THE PROBLEM: For the entries below, the expected answer is the line with "At what coordinates should I click to accomplish: Click the Aaa1", the line with "Task: Share Dư Vũ Hàm's tweet", and every line between them, exactly as written, and nothing more.

Start of TASK INPUT

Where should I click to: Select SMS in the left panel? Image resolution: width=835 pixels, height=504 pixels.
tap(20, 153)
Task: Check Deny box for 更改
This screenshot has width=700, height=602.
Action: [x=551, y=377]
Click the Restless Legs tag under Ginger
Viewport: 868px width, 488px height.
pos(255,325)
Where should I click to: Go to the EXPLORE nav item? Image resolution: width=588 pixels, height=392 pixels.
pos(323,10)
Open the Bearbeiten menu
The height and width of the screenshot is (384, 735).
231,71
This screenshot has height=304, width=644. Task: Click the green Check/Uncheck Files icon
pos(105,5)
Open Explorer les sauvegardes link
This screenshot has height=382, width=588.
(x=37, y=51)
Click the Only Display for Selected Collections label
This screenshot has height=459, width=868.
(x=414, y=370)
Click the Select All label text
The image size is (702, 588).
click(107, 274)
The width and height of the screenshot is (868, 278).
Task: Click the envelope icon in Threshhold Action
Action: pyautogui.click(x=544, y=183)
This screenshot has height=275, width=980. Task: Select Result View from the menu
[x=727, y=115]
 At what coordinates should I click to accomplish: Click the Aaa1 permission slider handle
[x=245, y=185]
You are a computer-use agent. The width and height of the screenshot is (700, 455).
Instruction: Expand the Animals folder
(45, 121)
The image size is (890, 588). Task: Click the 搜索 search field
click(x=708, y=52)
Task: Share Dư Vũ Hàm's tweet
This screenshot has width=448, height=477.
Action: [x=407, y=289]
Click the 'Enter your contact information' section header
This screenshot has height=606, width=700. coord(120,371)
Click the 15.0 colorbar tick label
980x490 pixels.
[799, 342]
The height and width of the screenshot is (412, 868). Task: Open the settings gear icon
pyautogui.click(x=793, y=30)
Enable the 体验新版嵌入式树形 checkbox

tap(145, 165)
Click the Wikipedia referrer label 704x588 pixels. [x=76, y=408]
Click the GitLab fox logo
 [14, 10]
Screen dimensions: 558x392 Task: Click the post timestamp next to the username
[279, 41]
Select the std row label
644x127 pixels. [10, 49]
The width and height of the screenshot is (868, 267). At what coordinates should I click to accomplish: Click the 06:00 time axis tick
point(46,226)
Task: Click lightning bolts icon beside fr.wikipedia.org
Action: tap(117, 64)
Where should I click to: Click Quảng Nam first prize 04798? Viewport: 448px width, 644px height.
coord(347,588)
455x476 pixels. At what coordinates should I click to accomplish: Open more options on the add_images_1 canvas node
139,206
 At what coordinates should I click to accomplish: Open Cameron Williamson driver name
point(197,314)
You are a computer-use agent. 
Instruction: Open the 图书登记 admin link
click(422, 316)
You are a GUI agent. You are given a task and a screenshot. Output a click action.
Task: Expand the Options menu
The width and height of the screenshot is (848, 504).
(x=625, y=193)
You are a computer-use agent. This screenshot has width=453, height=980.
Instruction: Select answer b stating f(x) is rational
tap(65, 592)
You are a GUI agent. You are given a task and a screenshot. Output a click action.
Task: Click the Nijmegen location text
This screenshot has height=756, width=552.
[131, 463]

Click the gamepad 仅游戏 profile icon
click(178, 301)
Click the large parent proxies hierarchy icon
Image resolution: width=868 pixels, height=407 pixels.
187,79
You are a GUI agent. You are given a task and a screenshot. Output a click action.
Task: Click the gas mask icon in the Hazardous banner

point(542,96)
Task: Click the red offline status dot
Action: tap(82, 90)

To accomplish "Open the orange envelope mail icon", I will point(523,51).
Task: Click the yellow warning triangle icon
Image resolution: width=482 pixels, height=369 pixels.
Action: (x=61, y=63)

End of TASK INPUT

OUTPUT FOR THIS TASK:
 At what coordinates should I click to accomplish: Click the Aaa1 permission slider handle
[x=245, y=185]
You are a computer-use agent. The width and height of the screenshot is (700, 455).
Instruction: Expand the Animals folder
(45, 121)
The image size is (890, 588). Task: Click the 搜索 search field
click(x=708, y=52)
Task: Share Dư Vũ Hàm's tweet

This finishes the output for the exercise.